Cosa si chiede
Per favore, riporta sotto forma di lista numerata la parte dell'elenco qui sotto che si apre con la riga contenente "Select the entrance" e si chiude con quella contenente "(x=317, y=172)", entrambe comprese. Ometti le righe vuote.

Dati forniti
──────────
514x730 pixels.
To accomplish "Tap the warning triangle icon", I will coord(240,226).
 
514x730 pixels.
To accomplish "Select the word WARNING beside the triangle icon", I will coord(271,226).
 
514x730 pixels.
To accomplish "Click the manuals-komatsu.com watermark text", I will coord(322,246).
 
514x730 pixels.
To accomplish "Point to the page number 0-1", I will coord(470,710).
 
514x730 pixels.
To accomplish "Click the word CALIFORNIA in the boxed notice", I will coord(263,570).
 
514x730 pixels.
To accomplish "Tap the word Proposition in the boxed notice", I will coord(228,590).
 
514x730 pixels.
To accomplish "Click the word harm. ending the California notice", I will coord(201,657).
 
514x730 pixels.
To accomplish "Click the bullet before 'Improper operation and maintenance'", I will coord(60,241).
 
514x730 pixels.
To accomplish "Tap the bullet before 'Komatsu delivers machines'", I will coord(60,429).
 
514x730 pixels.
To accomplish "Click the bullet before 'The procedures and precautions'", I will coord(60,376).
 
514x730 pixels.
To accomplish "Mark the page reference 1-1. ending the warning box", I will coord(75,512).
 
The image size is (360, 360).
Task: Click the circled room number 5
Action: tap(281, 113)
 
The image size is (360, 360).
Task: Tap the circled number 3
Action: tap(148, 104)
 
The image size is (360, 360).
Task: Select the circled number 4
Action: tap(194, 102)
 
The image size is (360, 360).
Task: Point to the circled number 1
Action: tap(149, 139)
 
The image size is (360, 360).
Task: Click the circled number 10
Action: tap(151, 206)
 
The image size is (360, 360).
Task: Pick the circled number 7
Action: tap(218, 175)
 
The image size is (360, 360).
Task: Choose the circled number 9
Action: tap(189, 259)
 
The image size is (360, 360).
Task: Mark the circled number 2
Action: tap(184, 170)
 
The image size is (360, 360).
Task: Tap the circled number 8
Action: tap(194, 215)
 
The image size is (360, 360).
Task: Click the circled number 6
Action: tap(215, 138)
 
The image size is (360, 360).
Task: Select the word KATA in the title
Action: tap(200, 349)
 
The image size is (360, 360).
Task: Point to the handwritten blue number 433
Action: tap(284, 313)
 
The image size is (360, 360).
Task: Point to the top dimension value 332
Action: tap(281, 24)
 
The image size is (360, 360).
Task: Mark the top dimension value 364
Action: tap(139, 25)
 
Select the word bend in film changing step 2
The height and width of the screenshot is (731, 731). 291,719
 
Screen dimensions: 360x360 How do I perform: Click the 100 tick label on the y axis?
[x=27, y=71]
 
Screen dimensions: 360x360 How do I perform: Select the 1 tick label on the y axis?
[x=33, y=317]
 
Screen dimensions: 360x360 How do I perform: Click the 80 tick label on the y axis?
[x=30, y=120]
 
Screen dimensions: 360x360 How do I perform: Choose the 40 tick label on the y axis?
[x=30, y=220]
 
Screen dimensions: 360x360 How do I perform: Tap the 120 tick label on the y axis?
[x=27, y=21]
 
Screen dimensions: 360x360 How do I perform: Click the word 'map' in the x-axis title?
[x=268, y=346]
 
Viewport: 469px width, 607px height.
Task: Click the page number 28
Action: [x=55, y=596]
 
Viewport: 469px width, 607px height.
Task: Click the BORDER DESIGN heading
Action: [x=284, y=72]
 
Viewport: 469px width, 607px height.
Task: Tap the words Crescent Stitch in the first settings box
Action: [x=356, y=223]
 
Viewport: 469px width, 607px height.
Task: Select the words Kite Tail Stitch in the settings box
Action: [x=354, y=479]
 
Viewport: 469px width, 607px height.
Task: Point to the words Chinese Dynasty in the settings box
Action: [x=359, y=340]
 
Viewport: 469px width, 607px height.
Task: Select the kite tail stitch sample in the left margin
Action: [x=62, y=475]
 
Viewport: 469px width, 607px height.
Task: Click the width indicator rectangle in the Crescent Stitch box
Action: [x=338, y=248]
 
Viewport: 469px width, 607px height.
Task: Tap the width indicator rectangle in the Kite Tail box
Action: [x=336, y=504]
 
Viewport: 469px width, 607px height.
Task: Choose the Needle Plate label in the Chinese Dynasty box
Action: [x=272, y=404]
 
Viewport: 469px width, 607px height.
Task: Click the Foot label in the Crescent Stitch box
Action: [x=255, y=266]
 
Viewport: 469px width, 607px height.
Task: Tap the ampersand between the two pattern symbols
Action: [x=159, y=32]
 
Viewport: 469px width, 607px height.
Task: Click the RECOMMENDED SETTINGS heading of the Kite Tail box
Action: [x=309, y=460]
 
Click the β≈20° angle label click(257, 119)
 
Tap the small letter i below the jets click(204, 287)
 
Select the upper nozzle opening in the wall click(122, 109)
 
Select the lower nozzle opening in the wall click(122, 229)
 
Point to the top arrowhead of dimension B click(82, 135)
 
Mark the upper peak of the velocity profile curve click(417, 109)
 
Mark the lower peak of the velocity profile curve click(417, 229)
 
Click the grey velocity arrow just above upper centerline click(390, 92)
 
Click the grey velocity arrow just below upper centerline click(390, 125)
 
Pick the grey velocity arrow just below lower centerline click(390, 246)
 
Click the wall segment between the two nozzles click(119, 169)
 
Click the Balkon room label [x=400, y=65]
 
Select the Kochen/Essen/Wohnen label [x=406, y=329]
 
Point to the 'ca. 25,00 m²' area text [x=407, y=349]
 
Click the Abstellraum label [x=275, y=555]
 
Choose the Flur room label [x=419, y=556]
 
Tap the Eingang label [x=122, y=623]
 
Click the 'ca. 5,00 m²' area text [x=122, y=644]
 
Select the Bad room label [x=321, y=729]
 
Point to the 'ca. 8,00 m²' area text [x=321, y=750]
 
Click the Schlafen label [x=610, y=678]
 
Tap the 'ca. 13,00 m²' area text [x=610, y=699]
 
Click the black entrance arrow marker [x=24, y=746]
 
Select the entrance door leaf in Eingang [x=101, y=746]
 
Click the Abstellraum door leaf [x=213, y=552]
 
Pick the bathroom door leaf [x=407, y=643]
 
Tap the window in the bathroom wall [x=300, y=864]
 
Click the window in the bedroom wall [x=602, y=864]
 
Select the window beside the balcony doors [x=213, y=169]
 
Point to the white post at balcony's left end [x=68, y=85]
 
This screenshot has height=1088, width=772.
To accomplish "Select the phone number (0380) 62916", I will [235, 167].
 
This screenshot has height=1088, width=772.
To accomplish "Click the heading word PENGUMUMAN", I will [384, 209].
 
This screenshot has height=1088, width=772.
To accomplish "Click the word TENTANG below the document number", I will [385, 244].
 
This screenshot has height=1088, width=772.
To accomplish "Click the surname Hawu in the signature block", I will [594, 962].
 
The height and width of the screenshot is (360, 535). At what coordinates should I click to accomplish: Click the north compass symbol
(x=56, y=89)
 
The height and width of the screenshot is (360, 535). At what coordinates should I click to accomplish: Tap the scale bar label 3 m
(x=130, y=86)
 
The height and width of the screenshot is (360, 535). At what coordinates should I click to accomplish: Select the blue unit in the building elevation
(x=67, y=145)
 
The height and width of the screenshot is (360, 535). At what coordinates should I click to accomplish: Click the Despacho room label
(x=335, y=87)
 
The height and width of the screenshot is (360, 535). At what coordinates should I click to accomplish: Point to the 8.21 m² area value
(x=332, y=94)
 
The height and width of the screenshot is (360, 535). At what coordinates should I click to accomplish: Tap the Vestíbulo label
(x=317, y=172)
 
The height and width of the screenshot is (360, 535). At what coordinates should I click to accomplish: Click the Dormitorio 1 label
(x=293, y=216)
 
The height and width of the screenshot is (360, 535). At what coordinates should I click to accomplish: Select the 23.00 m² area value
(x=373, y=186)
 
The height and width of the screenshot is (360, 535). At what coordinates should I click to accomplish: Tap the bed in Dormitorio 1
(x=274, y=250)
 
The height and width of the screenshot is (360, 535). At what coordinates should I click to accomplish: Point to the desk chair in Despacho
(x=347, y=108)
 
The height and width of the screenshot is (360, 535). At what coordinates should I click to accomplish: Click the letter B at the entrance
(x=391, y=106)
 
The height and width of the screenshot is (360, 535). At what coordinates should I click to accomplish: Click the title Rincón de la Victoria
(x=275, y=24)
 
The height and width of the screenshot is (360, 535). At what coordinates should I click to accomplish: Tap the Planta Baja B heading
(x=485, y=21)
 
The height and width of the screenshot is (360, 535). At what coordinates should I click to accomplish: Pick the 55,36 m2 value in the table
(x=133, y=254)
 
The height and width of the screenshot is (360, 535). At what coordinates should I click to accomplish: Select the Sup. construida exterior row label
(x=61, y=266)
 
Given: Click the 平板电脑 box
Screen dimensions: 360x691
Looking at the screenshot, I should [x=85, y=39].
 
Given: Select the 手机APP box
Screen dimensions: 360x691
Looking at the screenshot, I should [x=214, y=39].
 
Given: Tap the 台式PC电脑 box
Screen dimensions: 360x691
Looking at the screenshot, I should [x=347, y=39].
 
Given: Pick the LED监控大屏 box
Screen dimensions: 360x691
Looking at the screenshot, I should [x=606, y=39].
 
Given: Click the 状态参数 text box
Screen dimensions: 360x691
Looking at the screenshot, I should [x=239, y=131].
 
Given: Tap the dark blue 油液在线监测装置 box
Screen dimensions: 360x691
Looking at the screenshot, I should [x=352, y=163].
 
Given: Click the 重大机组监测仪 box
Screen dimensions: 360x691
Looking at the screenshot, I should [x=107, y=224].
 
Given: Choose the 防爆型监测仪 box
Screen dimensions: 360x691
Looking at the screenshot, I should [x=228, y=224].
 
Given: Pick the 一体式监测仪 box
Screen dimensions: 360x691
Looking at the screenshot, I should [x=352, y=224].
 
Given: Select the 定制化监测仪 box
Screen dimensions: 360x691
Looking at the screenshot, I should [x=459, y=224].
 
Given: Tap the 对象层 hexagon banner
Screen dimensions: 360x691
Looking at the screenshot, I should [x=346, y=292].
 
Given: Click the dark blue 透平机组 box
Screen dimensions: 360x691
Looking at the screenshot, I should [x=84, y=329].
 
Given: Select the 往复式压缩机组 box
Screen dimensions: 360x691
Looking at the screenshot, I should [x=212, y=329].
──────────
Il risultato
1. Select the entrance door leaf in Eingang [x=101, y=746]
2. Click the Abstellraum door leaf [x=213, y=552]
3. Pick the bathroom door leaf [x=407, y=643]
4. Tap the window in the bathroom wall [x=300, y=864]
5. Click the window in the bedroom wall [x=602, y=864]
6. Select the window beside the balcony doors [x=213, y=169]
7. Point to the white post at balcony's left end [x=68, y=85]
8. This screenshot has height=1088, width=772.
9. To accomplish "Select the phone number (0380) 62916", I will [235, 167].
10. This screenshot has height=1088, width=772.
11. To accomplish "Click the heading word PENGUMUMAN", I will [384, 209].
12. This screenshot has height=1088, width=772.
13. To accomplish "Click the word TENTANG below the document number", I will [385, 244].
14. This screenshot has height=1088, width=772.
15. To accomplish "Click the surname Hawu in the signature block", I will [594, 962].
16. The height and width of the screenshot is (360, 535). At what coordinates should I click to accomplish: Click the north compass symbol
17. (x=56, y=89)
18. The height and width of the screenshot is (360, 535). At what coordinates should I click to accomplish: Tap the scale bar label 3 m
19. (x=130, y=86)
20. The height and width of the screenshot is (360, 535). At what coordinates should I click to accomplish: Select the blue unit in the building elevation
21. (x=67, y=145)
22. The height and width of the screenshot is (360, 535). At what coordinates should I click to accomplish: Click the Despacho room label
23. (x=335, y=87)
24. The height and width of the screenshot is (360, 535). At what coordinates should I click to accomplish: Point to the 8.21 m² area value
25. (x=332, y=94)
26. The height and width of the screenshot is (360, 535). At what coordinates should I click to accomplish: Tap the Vestíbulo label
27. (x=317, y=172)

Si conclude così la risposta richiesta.